(Stored items)
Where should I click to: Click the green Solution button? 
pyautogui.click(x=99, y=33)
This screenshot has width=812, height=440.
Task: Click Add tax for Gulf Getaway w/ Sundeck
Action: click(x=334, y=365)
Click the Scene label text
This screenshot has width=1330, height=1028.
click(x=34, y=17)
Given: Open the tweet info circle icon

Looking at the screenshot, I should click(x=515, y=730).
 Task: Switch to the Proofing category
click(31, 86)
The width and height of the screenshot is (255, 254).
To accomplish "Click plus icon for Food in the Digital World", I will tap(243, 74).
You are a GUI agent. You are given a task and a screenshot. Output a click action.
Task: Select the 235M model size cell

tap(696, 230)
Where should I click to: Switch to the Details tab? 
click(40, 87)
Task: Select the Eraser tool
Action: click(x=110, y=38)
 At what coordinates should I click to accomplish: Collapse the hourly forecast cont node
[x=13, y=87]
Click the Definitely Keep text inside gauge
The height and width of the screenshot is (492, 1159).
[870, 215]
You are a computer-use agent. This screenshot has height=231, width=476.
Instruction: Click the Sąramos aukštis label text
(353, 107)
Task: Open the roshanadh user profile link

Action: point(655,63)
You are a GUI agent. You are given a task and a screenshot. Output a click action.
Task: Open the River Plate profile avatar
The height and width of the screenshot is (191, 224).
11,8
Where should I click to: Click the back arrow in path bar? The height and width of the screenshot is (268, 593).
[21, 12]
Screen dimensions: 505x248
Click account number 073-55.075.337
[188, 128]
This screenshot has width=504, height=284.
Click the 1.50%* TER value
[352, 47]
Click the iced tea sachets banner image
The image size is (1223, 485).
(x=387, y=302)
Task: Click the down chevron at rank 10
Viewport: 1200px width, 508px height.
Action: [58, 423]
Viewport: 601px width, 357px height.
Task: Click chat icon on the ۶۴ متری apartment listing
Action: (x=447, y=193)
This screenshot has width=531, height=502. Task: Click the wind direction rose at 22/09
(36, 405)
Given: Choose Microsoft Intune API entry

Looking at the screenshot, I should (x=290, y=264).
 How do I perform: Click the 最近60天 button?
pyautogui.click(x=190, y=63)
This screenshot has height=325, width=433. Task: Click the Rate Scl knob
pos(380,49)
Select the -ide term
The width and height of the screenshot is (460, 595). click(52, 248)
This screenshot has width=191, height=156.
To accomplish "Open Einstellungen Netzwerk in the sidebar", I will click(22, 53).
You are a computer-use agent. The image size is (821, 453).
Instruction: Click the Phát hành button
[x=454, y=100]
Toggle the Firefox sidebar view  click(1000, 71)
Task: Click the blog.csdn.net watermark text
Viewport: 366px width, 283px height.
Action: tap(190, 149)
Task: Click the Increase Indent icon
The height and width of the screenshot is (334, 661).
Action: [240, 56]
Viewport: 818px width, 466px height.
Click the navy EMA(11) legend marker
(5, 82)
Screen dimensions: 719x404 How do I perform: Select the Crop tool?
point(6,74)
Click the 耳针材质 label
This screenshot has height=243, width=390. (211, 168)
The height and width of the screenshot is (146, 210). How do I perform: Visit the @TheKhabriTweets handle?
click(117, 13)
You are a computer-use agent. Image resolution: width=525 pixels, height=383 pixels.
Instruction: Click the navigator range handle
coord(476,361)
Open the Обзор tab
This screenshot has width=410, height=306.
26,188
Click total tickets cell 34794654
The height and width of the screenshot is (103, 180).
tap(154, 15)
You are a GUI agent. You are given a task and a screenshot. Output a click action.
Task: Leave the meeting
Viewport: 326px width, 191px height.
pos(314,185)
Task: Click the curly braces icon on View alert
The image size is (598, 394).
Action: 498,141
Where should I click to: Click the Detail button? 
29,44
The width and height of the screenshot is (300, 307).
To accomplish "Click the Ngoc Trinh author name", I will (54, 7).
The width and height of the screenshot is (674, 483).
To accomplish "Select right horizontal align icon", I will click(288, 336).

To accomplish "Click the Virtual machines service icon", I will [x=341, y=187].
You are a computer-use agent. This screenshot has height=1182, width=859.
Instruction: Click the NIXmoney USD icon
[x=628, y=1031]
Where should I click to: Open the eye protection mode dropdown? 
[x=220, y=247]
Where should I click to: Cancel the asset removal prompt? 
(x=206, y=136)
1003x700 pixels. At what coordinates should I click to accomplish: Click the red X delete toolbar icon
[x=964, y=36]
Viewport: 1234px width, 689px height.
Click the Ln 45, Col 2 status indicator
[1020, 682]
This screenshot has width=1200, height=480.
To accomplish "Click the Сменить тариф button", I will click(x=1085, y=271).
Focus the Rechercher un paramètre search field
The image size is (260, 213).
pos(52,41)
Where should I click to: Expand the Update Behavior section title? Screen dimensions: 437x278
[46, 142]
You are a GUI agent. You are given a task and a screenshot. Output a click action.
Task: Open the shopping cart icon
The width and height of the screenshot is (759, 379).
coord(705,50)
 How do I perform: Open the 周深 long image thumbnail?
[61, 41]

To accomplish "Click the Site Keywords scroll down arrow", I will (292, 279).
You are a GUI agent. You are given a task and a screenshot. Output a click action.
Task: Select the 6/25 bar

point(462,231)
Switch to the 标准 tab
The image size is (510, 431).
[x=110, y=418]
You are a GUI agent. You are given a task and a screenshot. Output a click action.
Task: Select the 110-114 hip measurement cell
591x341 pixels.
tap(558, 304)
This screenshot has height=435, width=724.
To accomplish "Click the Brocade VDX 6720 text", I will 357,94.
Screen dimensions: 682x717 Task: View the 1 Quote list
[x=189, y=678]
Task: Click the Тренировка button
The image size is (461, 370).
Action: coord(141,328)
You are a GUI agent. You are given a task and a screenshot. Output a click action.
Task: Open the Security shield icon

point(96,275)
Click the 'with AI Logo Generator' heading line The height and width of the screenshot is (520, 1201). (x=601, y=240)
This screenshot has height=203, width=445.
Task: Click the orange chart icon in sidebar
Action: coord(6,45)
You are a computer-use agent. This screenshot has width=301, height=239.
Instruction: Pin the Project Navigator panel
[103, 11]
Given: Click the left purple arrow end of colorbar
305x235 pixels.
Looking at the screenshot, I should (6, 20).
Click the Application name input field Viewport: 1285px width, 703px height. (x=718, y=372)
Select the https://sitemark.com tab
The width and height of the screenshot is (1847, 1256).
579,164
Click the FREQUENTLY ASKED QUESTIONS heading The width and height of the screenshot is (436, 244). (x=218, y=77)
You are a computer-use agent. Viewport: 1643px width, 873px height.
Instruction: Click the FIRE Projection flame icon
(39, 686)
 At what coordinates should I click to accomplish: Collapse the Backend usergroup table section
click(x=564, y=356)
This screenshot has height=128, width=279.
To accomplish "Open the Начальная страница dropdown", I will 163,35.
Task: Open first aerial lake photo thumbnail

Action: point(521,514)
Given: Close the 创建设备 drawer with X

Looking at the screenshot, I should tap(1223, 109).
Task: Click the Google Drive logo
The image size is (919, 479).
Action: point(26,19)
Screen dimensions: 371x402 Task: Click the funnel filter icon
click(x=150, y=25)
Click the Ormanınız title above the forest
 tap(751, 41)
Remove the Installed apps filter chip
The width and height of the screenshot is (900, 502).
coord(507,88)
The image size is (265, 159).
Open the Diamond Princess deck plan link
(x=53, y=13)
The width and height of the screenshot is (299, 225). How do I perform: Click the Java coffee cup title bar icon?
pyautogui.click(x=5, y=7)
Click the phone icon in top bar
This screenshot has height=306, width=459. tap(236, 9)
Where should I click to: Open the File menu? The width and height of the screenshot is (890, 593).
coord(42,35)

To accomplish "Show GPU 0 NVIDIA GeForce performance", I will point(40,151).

= EXERCISE =
Write out each entry again, word for word.

= YOUR SOLUTION =
Where should I click to: Click the green Solution button? 
pyautogui.click(x=99, y=33)
This screenshot has width=812, height=440.
Task: Click Add tax for Gulf Getaway w/ Sundeck
Action: click(x=334, y=365)
Click the Scene label text
This screenshot has width=1330, height=1028.
click(x=34, y=17)
Given: Open the tweet info circle icon

Looking at the screenshot, I should click(x=515, y=730).
 Task: Switch to the Proofing category
click(31, 86)
The width and height of the screenshot is (255, 254).
To accomplish "Click plus icon for Food in the Digital World", I will tap(243, 74).
You are a GUI agent. You are given a task and a screenshot. Output a click action.
Task: Select the 235M model size cell

tap(696, 230)
Where should I click to: Switch to the Details tab? 
click(40, 87)
Task: Select the Eraser tool
Action: click(x=110, y=38)
 At what coordinates should I click to accomplish: Collapse the hourly forecast cont node
[x=13, y=87]
Click the Definitely Keep text inside gauge
The height and width of the screenshot is (492, 1159).
[870, 215]
You are a computer-use agent. This screenshot has height=231, width=476.
Instruction: Click the Sąramos aukštis label text
(353, 107)
Task: Open the roshanadh user profile link

Action: point(655,63)
You are a GUI agent. You are given a task and a screenshot. Output a click action.
Task: Open the River Plate profile avatar
The height and width of the screenshot is (191, 224).
11,8
Where should I click to: Click the back arrow in path bar? The height and width of the screenshot is (268, 593).
[21, 12]
Screen dimensions: 505x248
Click account number 073-55.075.337
[188, 128]
This screenshot has width=504, height=284.
Click the 1.50%* TER value
[352, 47]
Click the iced tea sachets banner image
The image size is (1223, 485).
(x=387, y=302)
Task: Click the down chevron at rank 10
Viewport: 1200px width, 508px height.
Action: [58, 423]
Viewport: 601px width, 357px height.
Task: Click chat icon on the ۶۴ متری apartment listing
Action: (x=447, y=193)
This screenshot has width=531, height=502. Task: Click the wind direction rose at 22/09
(36, 405)
Given: Choose Microsoft Intune API entry

Looking at the screenshot, I should (x=290, y=264).
 How do I perform: Click the 最近60天 button?
pyautogui.click(x=190, y=63)
This screenshot has height=325, width=433. Task: Click the Rate Scl knob
pos(380,49)
Select the -ide term
The width and height of the screenshot is (460, 595). click(52, 248)
This screenshot has width=191, height=156.
To accomplish "Open Einstellungen Netzwerk in the sidebar", I will click(22, 53).
You are a computer-use agent. The image size is (821, 453).
Instruction: Click the Phát hành button
[x=454, y=100]
Toggle the Firefox sidebar view  click(1000, 71)
Task: Click the blog.csdn.net watermark text
Viewport: 366px width, 283px height.
Action: tap(190, 149)
Task: Click the Increase Indent icon
The height and width of the screenshot is (334, 661).
Action: [240, 56]
Viewport: 818px width, 466px height.
Click the navy EMA(11) legend marker
(5, 82)
Screen dimensions: 719x404 How do I perform: Select the Crop tool?
point(6,74)
Click the 耳针材质 label
This screenshot has height=243, width=390. (211, 168)
The height and width of the screenshot is (146, 210). How do I perform: Visit the @TheKhabriTweets handle?
click(117, 13)
You are a computer-use agent. Image resolution: width=525 pixels, height=383 pixels.
Instruction: Click the navigator range handle
coord(476,361)
Open the Обзор tab
This screenshot has width=410, height=306.
26,188
Click total tickets cell 34794654
The height and width of the screenshot is (103, 180).
tap(154, 15)
You are a GUI agent. You are given a task and a screenshot. Output a click action.
Task: Leave the meeting
Viewport: 326px width, 191px height.
pos(314,185)
Task: Click the curly braces icon on View alert
The image size is (598, 394).
Action: 498,141
Where should I click to: Click the Detail button? 
29,44
The width and height of the screenshot is (300, 307).
To accomplish "Click the Ngoc Trinh author name", I will (54, 7).
The width and height of the screenshot is (674, 483).
To accomplish "Select right horizontal align icon", I will click(288, 336).

To accomplish "Click the Virtual machines service icon", I will [x=341, y=187].
You are a computer-use agent. This screenshot has height=1182, width=859.
Instruction: Click the NIXmoney USD icon
[x=628, y=1031]
Where should I click to: Open the eye protection mode dropdown? 
[x=220, y=247]
Where should I click to: Cancel the asset removal prompt? 
(x=206, y=136)
1003x700 pixels. At what coordinates should I click to accomplish: Click the red X delete toolbar icon
[x=964, y=36]
Viewport: 1234px width, 689px height.
Click the Ln 45, Col 2 status indicator
[1020, 682]
This screenshot has width=1200, height=480.
To accomplish "Click the Сменить тариф button", I will click(x=1085, y=271).
Focus the Rechercher un paramètre search field
The image size is (260, 213).
pos(52,41)
Where should I click to: Expand the Update Behavior section title? Screen dimensions: 437x278
[46, 142]
You are a GUI agent. You are given a task and a screenshot. Output a click action.
Task: Open the shopping cart icon
The width and height of the screenshot is (759, 379).
coord(705,50)
 How do I perform: Open the 周深 long image thumbnail?
[61, 41]

To accomplish "Click the Site Keywords scroll down arrow", I will (292, 279).
You are a GUI agent. You are given a task and a screenshot. Output a click action.
Task: Select the 6/25 bar

point(462,231)
Switch to the 标准 tab
The image size is (510, 431).
[x=110, y=418]
You are a GUI agent. You are given a task and a screenshot. Output a click action.
Task: Select the 110-114 hip measurement cell
591x341 pixels.
tap(558, 304)
This screenshot has height=435, width=724.
To accomplish "Click the Brocade VDX 6720 text", I will 357,94.
Screen dimensions: 682x717 Task: View the 1 Quote list
[x=189, y=678]
Task: Click the Тренировка button
The image size is (461, 370).
Action: coord(141,328)
You are a GUI agent. You are given a task and a screenshot. Output a click action.
Task: Open the Security shield icon

point(96,275)
Click the 'with AI Logo Generator' heading line The height and width of the screenshot is (520, 1201). (x=601, y=240)
This screenshot has height=203, width=445.
Task: Click the orange chart icon in sidebar
Action: coord(6,45)
You are a computer-use agent. This screenshot has width=301, height=239.
Instruction: Pin the Project Navigator panel
[103, 11]
Given: Click the left purple arrow end of colorbar
305x235 pixels.
Looking at the screenshot, I should (6, 20).
Click the Application name input field Viewport: 1285px width, 703px height. (x=718, y=372)
Select the https://sitemark.com tab
The width and height of the screenshot is (1847, 1256).
579,164
Click the FREQUENTLY ASKED QUESTIONS heading The width and height of the screenshot is (436, 244). (x=218, y=77)
You are a computer-use agent. Viewport: 1643px width, 873px height.
Instruction: Click the FIRE Projection flame icon
(39, 686)
 At what coordinates should I click to accomplish: Collapse the Backend usergroup table section
click(x=564, y=356)
This screenshot has height=128, width=279.
To accomplish "Open the Начальная страница dropdown", I will 163,35.
Task: Open first aerial lake photo thumbnail

Action: point(521,514)
Given: Close the 创建设备 drawer with X

Looking at the screenshot, I should tap(1223, 109).
Task: Click the Google Drive logo
The image size is (919, 479).
Action: point(26,19)
Screen dimensions: 371x402 Task: Click the funnel filter icon
click(x=150, y=25)
Click the Ormanınız title above the forest
 tap(751, 41)
Remove the Installed apps filter chip
The width and height of the screenshot is (900, 502).
coord(507,88)
The image size is (265, 159).
Open the Diamond Princess deck plan link
(x=53, y=13)
The width and height of the screenshot is (299, 225). How do I perform: Click the Java coffee cup title bar icon?
pyautogui.click(x=5, y=7)
Click the phone icon in top bar
This screenshot has height=306, width=459. tap(236, 9)
Where should I click to: Open the File menu? The width and height of the screenshot is (890, 593).
coord(42,35)

To accomplish "Show GPU 0 NVIDIA GeForce performance", I will point(40,151).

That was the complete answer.